Movement and mood: A mental health love connection
posted: Jan. 13, 2022.
Like begets like – a sedentary lifestyle harms mental health, and the opposite holds true – a more active lifestyle has a positive effect. Suppose you find your lifestyle includes an abundance of sitting. In that case, you’ll end up with stiffness, aches and pains, and a compromised immune system. These complaints and ailments will harm your mood. When you’re not feeling physically well, your mental health suffers.
Movement and exercise also release endorphins, the body’s natural pain and stress relief. Movement also energizes us, increasing blood flow to the brain and air to the lungs, which helps reduce cortisol, the “stress hormone.”
Movement can even increase the size of the brain causing new neuro connections to form that result in improved retention, critical thinking, and learning facility.

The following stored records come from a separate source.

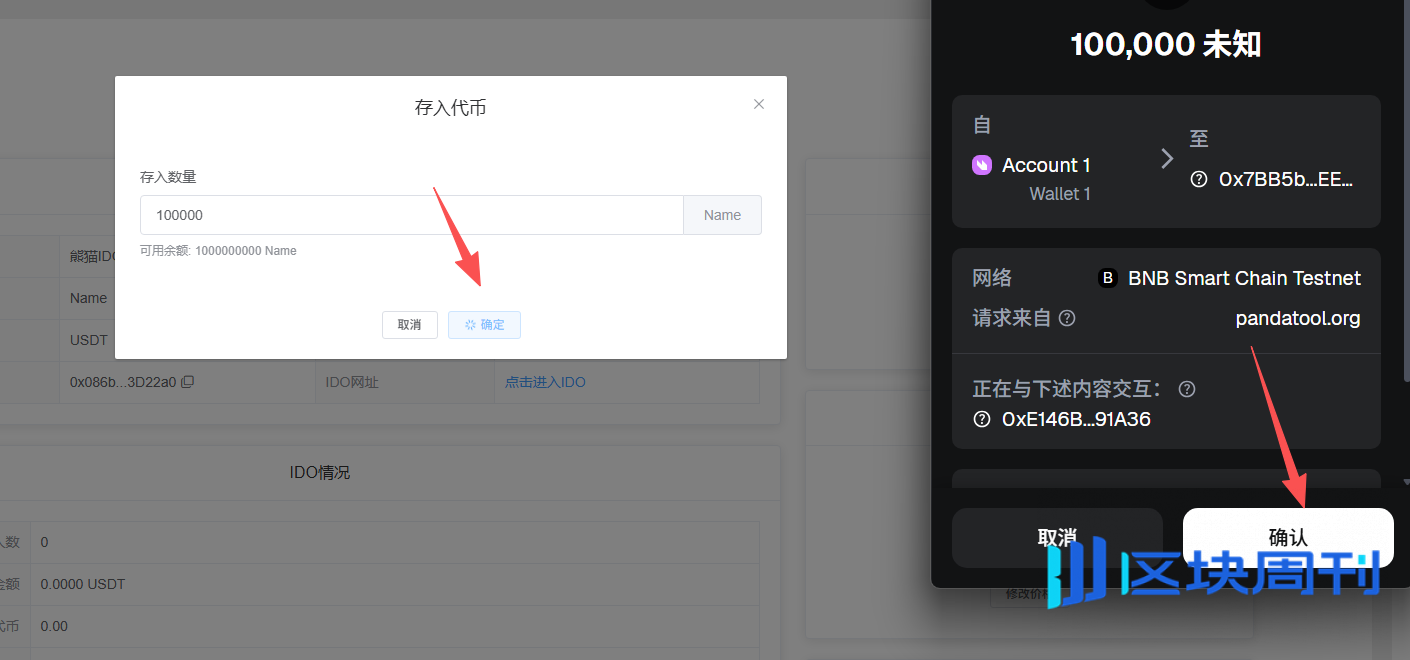Close the 存入代币 dialog with the X
This screenshot has width=1410, height=660.
pyautogui.click(x=759, y=104)
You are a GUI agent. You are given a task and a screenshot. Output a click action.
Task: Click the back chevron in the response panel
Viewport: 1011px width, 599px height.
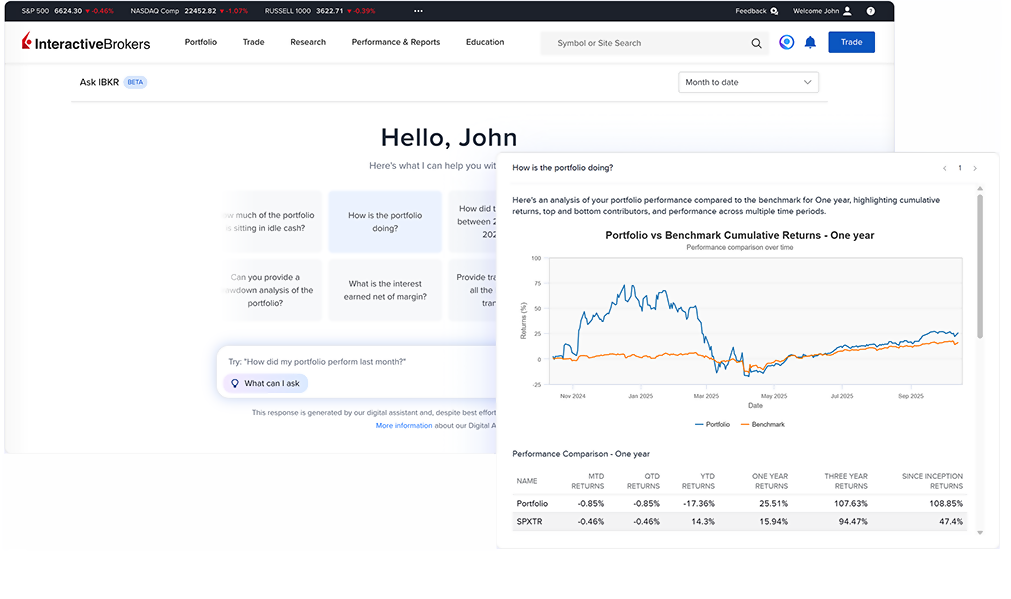tap(944, 168)
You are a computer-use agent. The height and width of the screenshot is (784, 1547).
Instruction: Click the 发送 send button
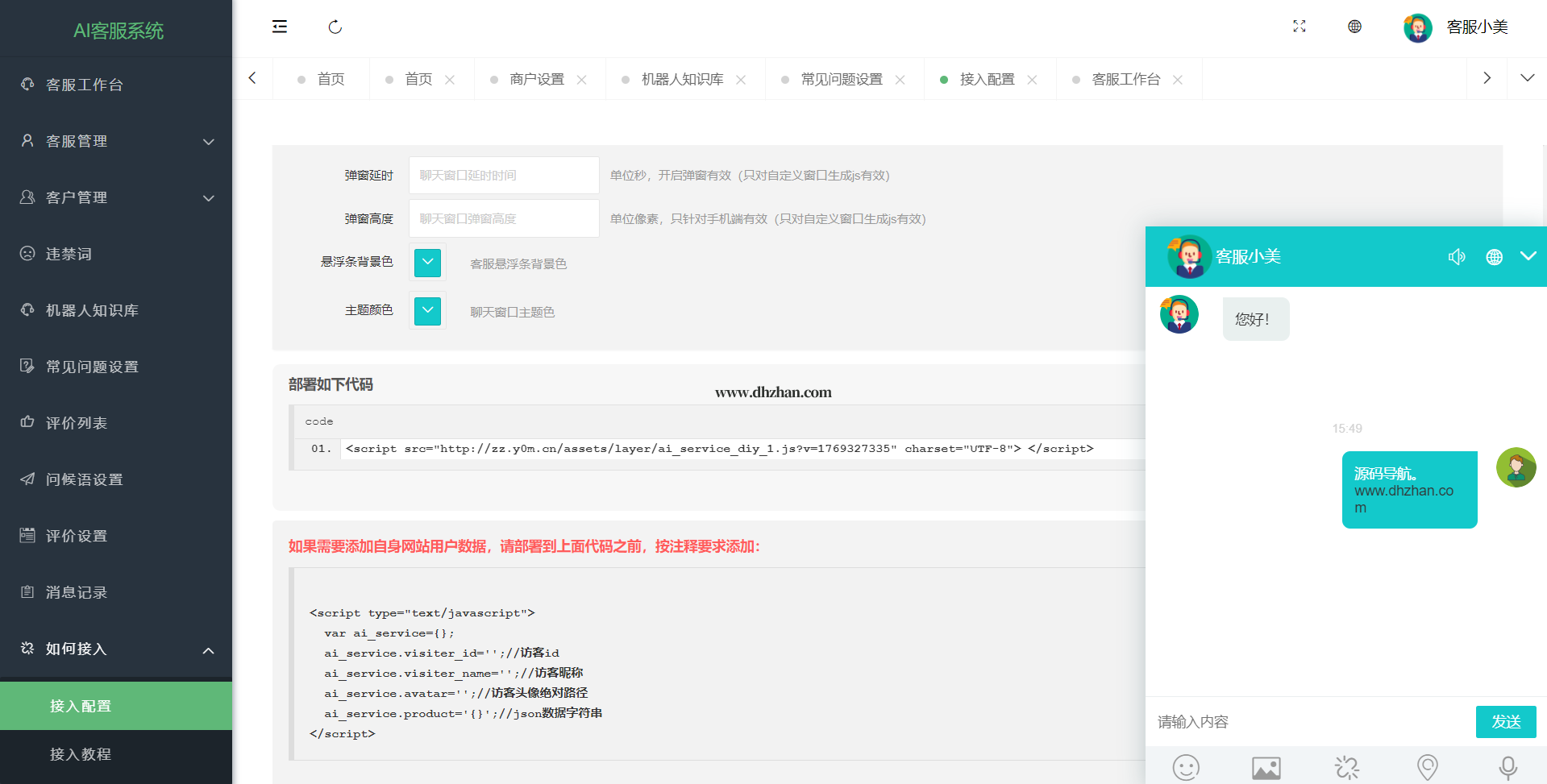[1505, 722]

Regular exercise can be as effective as medication or psychotherapies on your mood. Get moving to:
- Improve sleep
- Reduce depression
- Reduce anxiety
- Manage ADHD symptoms
- Improve memory / cognition
- Improve self-esteem
Research shows that group exercise (moving in synchronicity with others) can even help you feel more connected and with an improved sense of community.
Ok, so you’re ready to start feeling better mentally and physically. Does that mean you need to take up running or join a gym? Not really. There’s no one-size-fits-all approach to what types of exercise benefit which mental health categories. Riding your bike, stretching, swimming, or dancing around to your favorite song will boost your mood. It’s more important to choose something you enjoy and can stick with.
If becoming a high-impact-seeking gym rat isn’t your thing, don’t worry. Taking a daily walk with a friend can go a long way to relieving stress and depression.